■ Request: Please copy the following material line for line, without changing anything.

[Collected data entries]
----

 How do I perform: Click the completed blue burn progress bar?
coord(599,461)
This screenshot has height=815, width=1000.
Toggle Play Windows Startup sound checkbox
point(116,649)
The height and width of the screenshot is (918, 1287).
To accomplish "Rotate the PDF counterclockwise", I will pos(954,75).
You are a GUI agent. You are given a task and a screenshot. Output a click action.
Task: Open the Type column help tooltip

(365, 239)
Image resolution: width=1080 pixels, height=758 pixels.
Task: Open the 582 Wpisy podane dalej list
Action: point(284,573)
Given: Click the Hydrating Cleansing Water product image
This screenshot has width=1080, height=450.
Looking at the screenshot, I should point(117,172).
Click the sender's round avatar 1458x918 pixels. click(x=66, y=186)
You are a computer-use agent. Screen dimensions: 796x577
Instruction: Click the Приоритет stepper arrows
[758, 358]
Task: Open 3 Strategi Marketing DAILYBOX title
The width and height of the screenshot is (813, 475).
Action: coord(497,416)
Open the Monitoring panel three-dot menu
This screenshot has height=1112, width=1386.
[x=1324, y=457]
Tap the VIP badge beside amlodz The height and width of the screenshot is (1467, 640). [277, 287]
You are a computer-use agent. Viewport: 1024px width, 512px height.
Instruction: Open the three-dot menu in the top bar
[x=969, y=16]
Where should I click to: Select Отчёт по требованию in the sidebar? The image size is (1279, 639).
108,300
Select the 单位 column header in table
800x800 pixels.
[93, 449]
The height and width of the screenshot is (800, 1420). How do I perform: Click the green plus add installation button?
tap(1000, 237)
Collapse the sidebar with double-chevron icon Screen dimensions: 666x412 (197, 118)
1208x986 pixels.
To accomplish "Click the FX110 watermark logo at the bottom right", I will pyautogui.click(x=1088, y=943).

----

■ Result for this exercise:
 How do I perform: Click the completed blue burn progress bar?
coord(599,461)
This screenshot has height=815, width=1000.
Toggle Play Windows Startup sound checkbox
point(116,649)
The height and width of the screenshot is (918, 1287).
To accomplish "Rotate the PDF counterclockwise", I will pos(954,75).
You are a GUI agent. You are given a task and a screenshot. Output a click action.
Task: Open the Type column help tooltip

(365, 239)
Image resolution: width=1080 pixels, height=758 pixels.
Task: Open the 582 Wpisy podane dalej list
Action: point(284,573)
Given: Click the Hydrating Cleansing Water product image
This screenshot has width=1080, height=450.
Looking at the screenshot, I should point(117,172).
Click the sender's round avatar 1458x918 pixels. click(x=66, y=186)
You are a computer-use agent. Screen dimensions: 796x577
Instruction: Click the Приоритет stepper arrows
[758, 358]
Task: Open 3 Strategi Marketing DAILYBOX title
The width and height of the screenshot is (813, 475).
Action: coord(497,416)
Open the Monitoring panel three-dot menu
This screenshot has height=1112, width=1386.
[x=1324, y=457]
Tap the VIP badge beside amlodz The height and width of the screenshot is (1467, 640). [277, 287]
You are a computer-use agent. Viewport: 1024px width, 512px height.
Instruction: Open the three-dot menu in the top bar
[x=969, y=16]
Where should I click to: Select Отчёт по требованию in the sidebar? The image size is (1279, 639).
108,300
Select the 单位 column header in table
800x800 pixels.
[93, 449]
The height and width of the screenshot is (800, 1420). How do I perform: Click the green plus add installation button?
tap(1000, 237)
Collapse the sidebar with double-chevron icon Screen dimensions: 666x412 (197, 118)
1208x986 pixels.
To accomplish "Click the FX110 watermark logo at the bottom right", I will pyautogui.click(x=1088, y=943).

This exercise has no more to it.